Tschechische Oppositionspartei gewinnt meisten Großstädte bei Kommunalwahlen
Die Oppositionspartei ANO hat bei den Kommunalwahlen, die auch ein Test für den Umgang der Regierungskoalition mit der Energiekrise sind, in den meisten größeren Städten des Landes gewonnen.
Die Oppositionspartei ANO des ehemaligen tschechischen Ministerpräsidenten Andrej Babiš hat bei den Kommunalwahlen, die auch ein Test für den Umgang der Regierungskoalition mit der Energiekrise sind, in den meisten größeren Städten des Landes gewonnen.

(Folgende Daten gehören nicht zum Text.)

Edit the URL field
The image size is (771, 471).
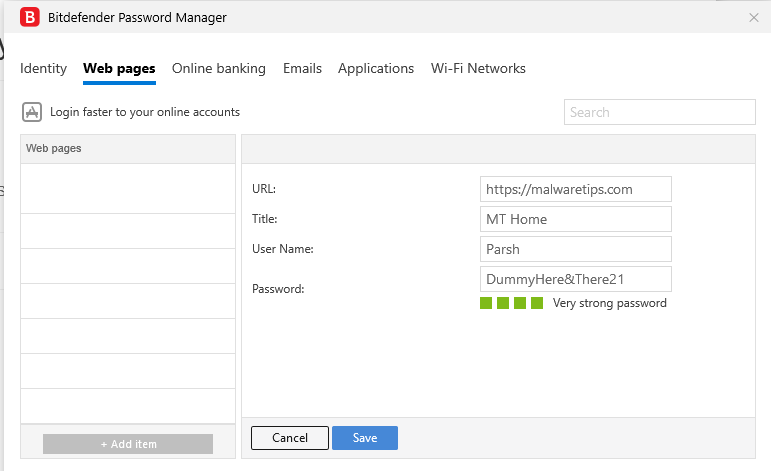coord(575,189)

Ähnlich wie andere EU-Mitgliedsländer hat auch Tschechien mit einer rasant ansteigenden Inflation zu kämpfen, die vor allem auf die hohen Energiepreise zurückzuführen ist. Die Opposition wirft der Regierung von Ministerpräsident Petr Fiala vor, zu wenig und zu spät getan zu haben, um der Bevölkerung zu helfen.
Die Tschechen haben am Freitag und Samstag in mehr als 6.000 Gemeinden gewählt, wobei die endgültigen Ergebnisse aufgrund eines komplizierten Systems der Stimmenverteilung erst am Sonntagmorgen bekannt gegeben wurden.

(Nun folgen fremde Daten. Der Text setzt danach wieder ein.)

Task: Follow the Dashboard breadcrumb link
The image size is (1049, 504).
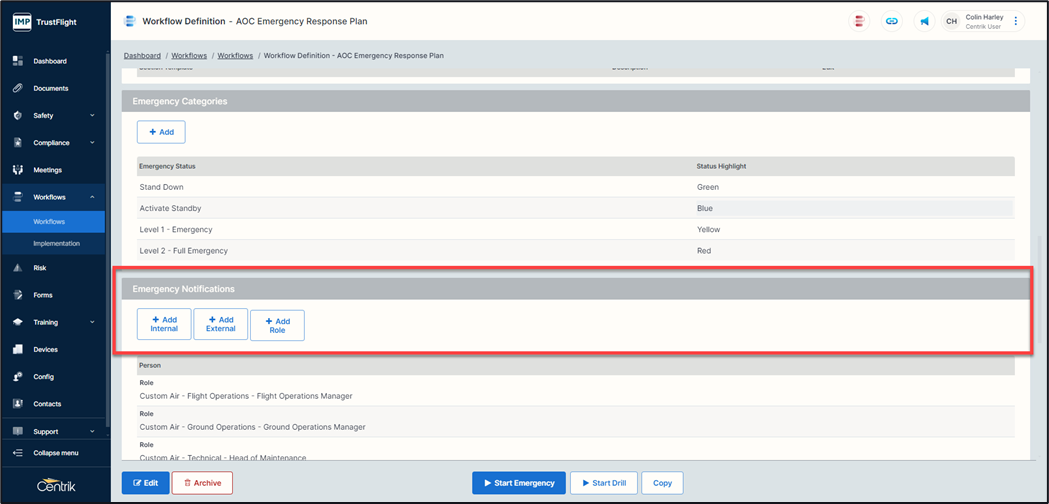Action: coord(142,56)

Die ANO-Partei, die seit letztem Herbst in der Opposition ist, gewann in 17 von 27 Großstädten. Sie kam jedoch in den beiden größten Städten – der Hauptstadt Prag und Brünn – auf den zweiten Platz, wo Parteien der derzeitigen Regierungskoalition gewannen.
Die meisten Sitze in den Kommunalparlamenten – 38.099 von insgesamt 61.796 – gehen an verschiedene Gruppen unabhängiger Kandidaten, die bei solchen Wahlen normalerweise am meisten punkten können.
Bei den einzelnen Parteien liegt die ANO hinter den beiden Parteien der Regierungskoalition, den Bürgerdemokraten von Ministerpräsident Fiala und den Christdemokraten.
Die Tschechen stimmten auch in der ersten Runde der Wahl zum Oberhaus des Parlaments ab, wo ein Drittel der 81 Sitze des Senats zur Abstimmung steht. Drei Sitze wurden bereits in der ersten Runde besetzt.
In der zweiten Runde, die nächstes Wochenende stattfinden wird, wird die oppositionelle ANO 17 Kandidaten aufstellen, die Regierungskoalition 19, und die restlichen Sitze werden von anderen Parteien und Unabhängigen besetzt.
Unabhängig von den Ergebnissen der zweiten Runde wird die Regierungskoalition ihre Mehrheit im Senat behalten.